The veteran politician, who briefly served as justice minister in 1989 and has a history in leftist politics that stretches back to the pre-junta era, also made it clear that his new party seeks a closer, not more distant, relationship with Europe. “The economic crisis and the threat to the euro make more Europe necessary: We need a closer union and economic governance,” he said.

There are some 50 leftist political parties in Greece, so if Kouvelis’s timely and carefully weighted words are to be more than just pleasant musings on the country’s predicament, the Democratic Left will have to give voters who are lost between PASOK’s lack of conviction and SYRIZA’s lack of awareness something they can latch onto. Kouvelis also said that environmentalism will play a significant role in the party’s policies, perhaps presaging a cooperation with the Ecologist Greens, who were just 0.5 percent short of 3 percent needed for them to gain seats in Parliament in last year’s general election. If Democratic Left can attract support from all these different sources, then it could be looking at a share of the vote at the next poll that would give it double-digit seats in Parliament and a potential say in the formation of the government.

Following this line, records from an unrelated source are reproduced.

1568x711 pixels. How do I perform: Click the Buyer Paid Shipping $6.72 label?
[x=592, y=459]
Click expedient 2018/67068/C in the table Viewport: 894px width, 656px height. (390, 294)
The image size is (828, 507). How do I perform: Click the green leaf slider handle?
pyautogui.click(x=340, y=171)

Bearing in mind that New Democracy’s ousted MP Dora Bakoyannis could soon set up her own centrist party as well, Kouvelis could be one of the draftsmen of Greece’s changing political architecture. But all that is still a long way off and will depend to a great extent on whether the gamble of placing Kouvelis – a respectable but hardly inspiring politician who looks rather fatigued after years of public service – in the frontline will pay off. Democratic Left is banking on the crisis fueling the feelings of frustration with politicians who cast themselves as modern-day managers but who manage to do nothing but squander the faith placed in them. This exasperation means that figures of trust – politicians who have stood the test of time and retained their integrity – are a rare and valued commodity.

The appeal of public figures that command respect was evident in Germany’s presidential contest, where the 70-year-old civil rights-campaigning pastor Joachim Gauck had been outpacing conservative Chancellor Angela Merkel’s candidate, the 51-year-old Lower Saxony state premier Christian Wulff, in opinion polls ahead of Wednesday’s vote. Gauck, dubbed “Grandpa Obama,” forced an unexpected third ballot in the 1,244-seat federal assembly before Wulff was declared the winner (there is no public vote to decide who fills the largely ceremonial role).

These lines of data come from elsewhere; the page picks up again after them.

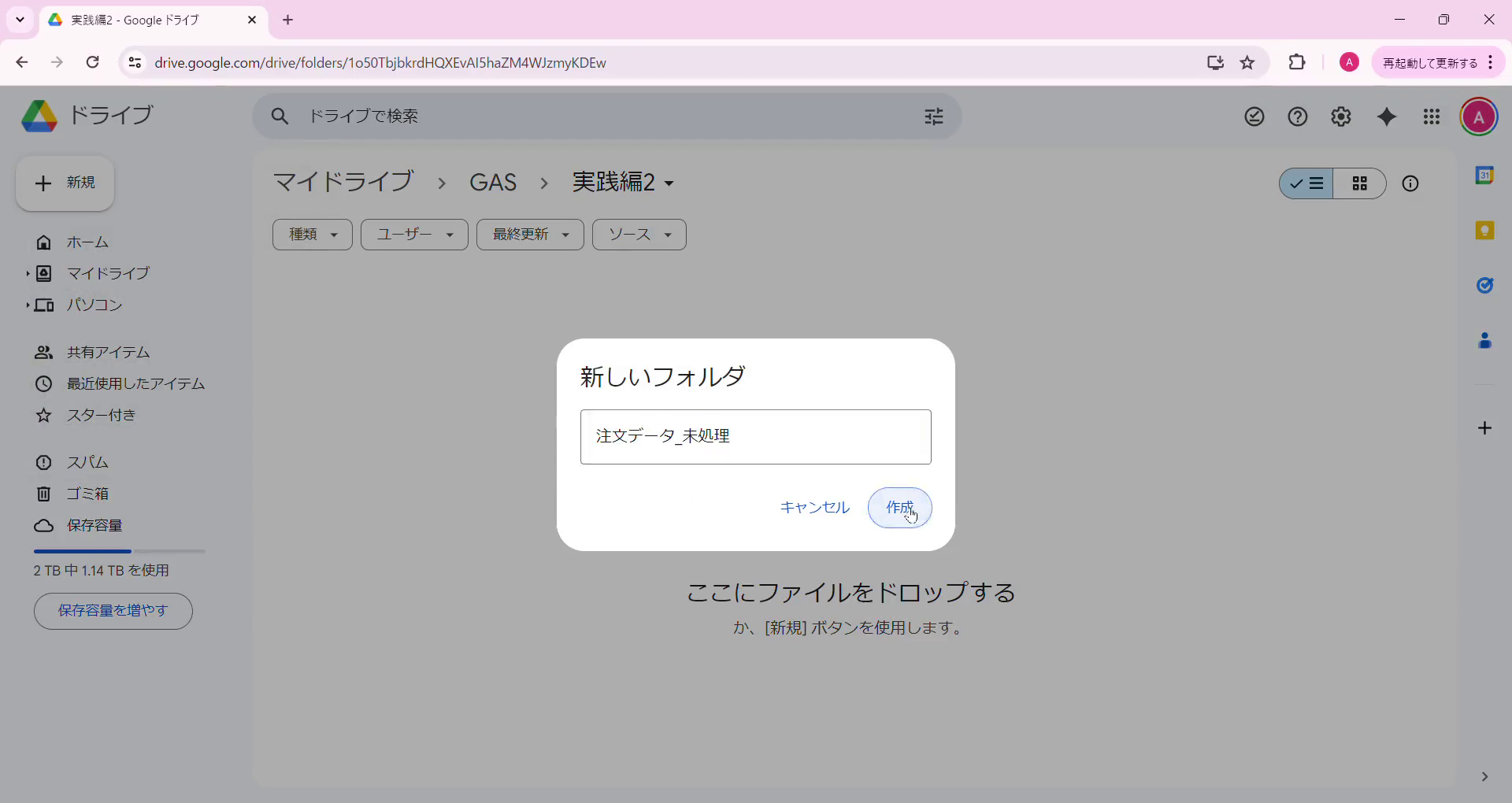The width and height of the screenshot is (1512, 803).
Task: Switch to the ゴミ箱 section
Action: 89,494
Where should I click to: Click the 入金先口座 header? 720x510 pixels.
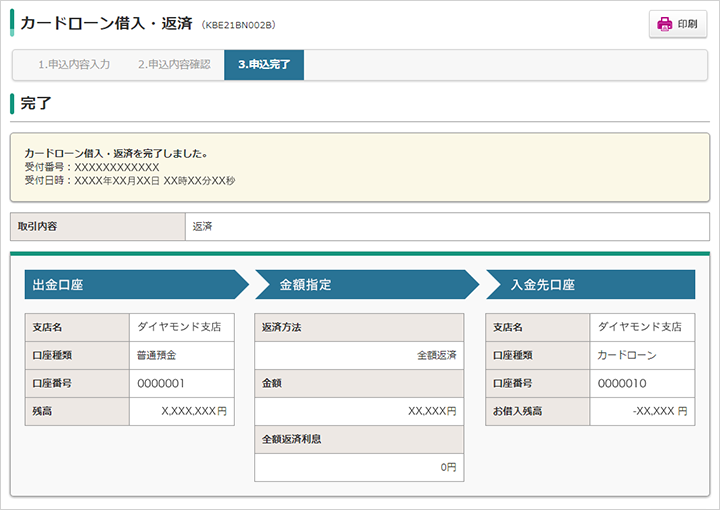591,285
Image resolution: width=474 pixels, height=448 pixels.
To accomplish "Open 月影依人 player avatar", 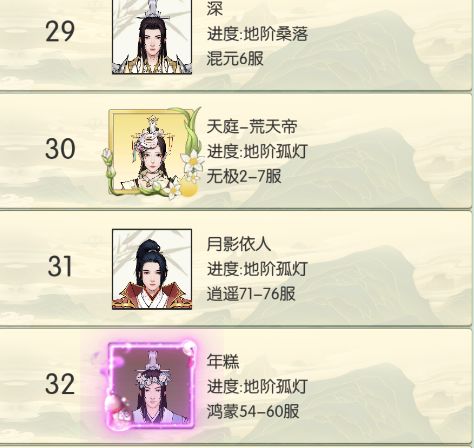I will click(152, 269).
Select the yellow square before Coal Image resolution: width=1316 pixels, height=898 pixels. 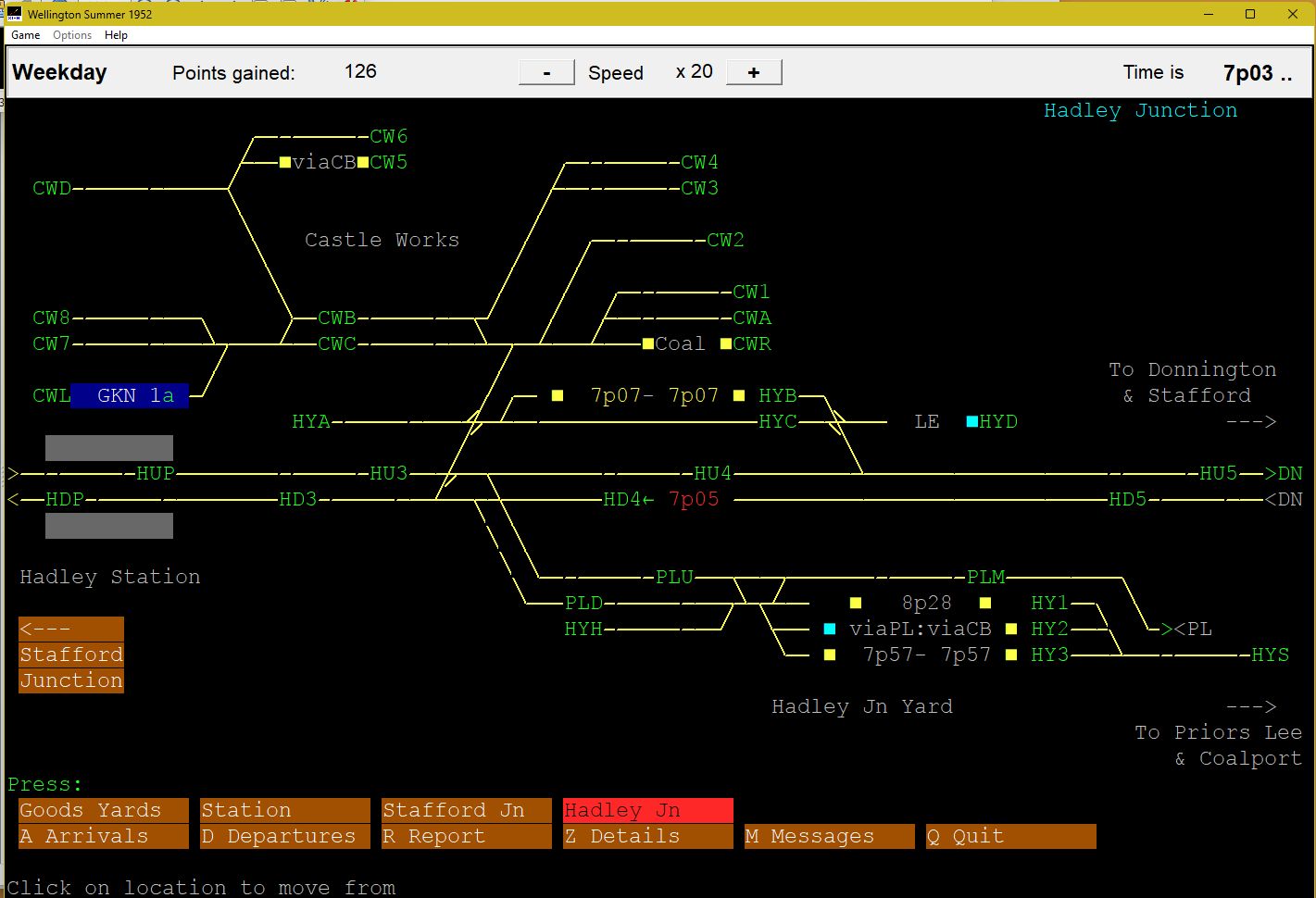648,343
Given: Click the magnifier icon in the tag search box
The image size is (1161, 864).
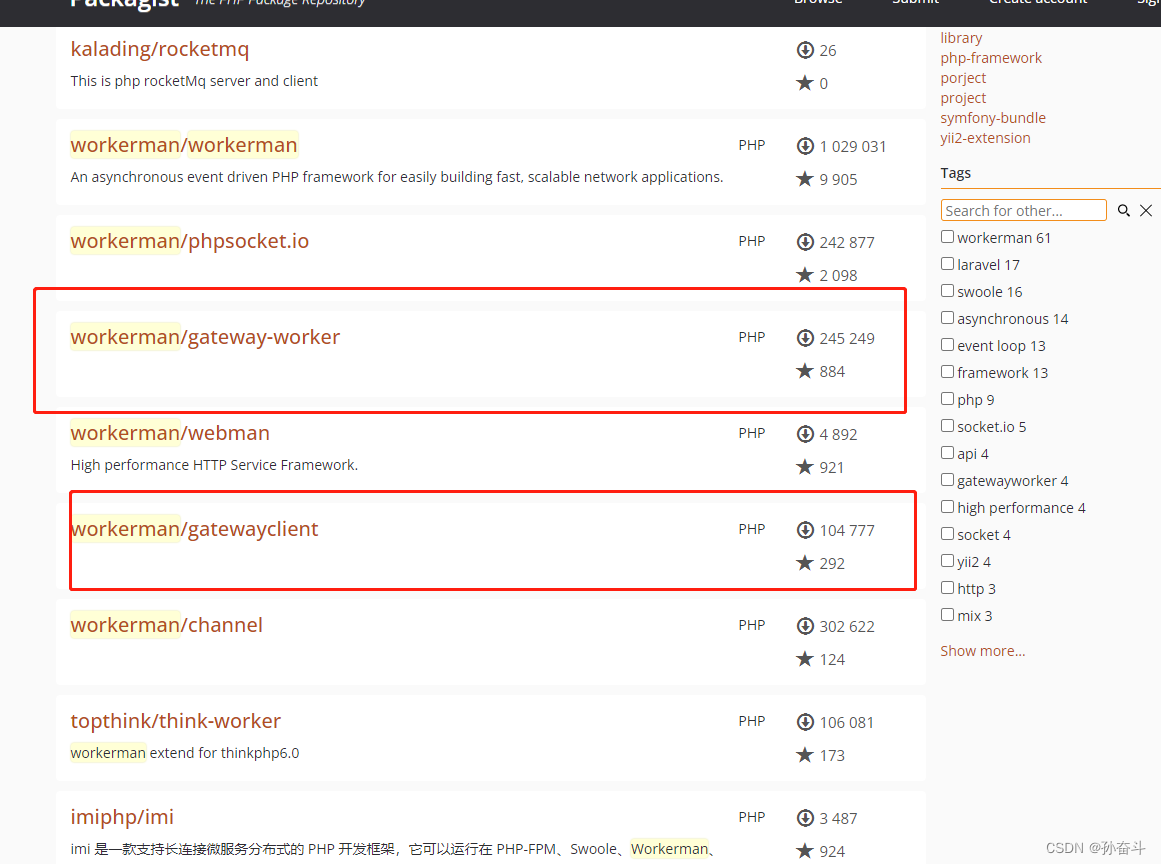Looking at the screenshot, I should pos(1124,210).
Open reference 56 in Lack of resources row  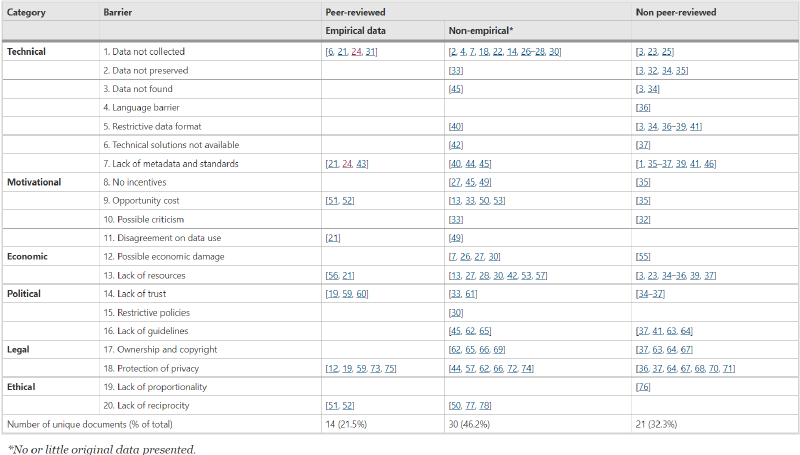[332, 275]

The decision of the opposition, center-left Social Democrats (SPD) and the Greens to pick Gauck, who was responsible after the fall of the Berlin Wall for exposing many crimes committed by the East German secret police, as their candidate says much about where politics in Germany and in Europe as a whole finds itself. It’s an indication that level-headedness is now a more useful political virtue than it has been for a long time.

“It’s so wonderful that we have you,” Merkel told Gauck at his recent birthday celebration, “because when you see a wound you always put your finger on it.” In fact, Gauck proved that his finger was on the pulse of German society. “We are at a crossroads in Germany,” he said. “There’s a deep-seated sense of anxiety right now, and we need a new impetus. I notice that people aren’t just interested in consumption and soccer, they also want to be able to believe in people and institutions again.”

Gauck described himself as a “leftist liberal conservative,” reflecting a growing sense that in the current climate strict adherence to a single ideology will simply put up more barriers rather than help overcome obstacles. Kouvelis and his friends similarly seem to have rejected dogmatism in favor of pragmatism and their success or failure may depend on whether this is a switch of convenience or conviction. Gauck perfectly summed up the challenge facing today’s policy makers when he said: “The German people have a deep longing for credibility in politics.” Ultimately, if they are going to make a difference, it is this credibility that politicians must discover, regardless of whether they are young or old.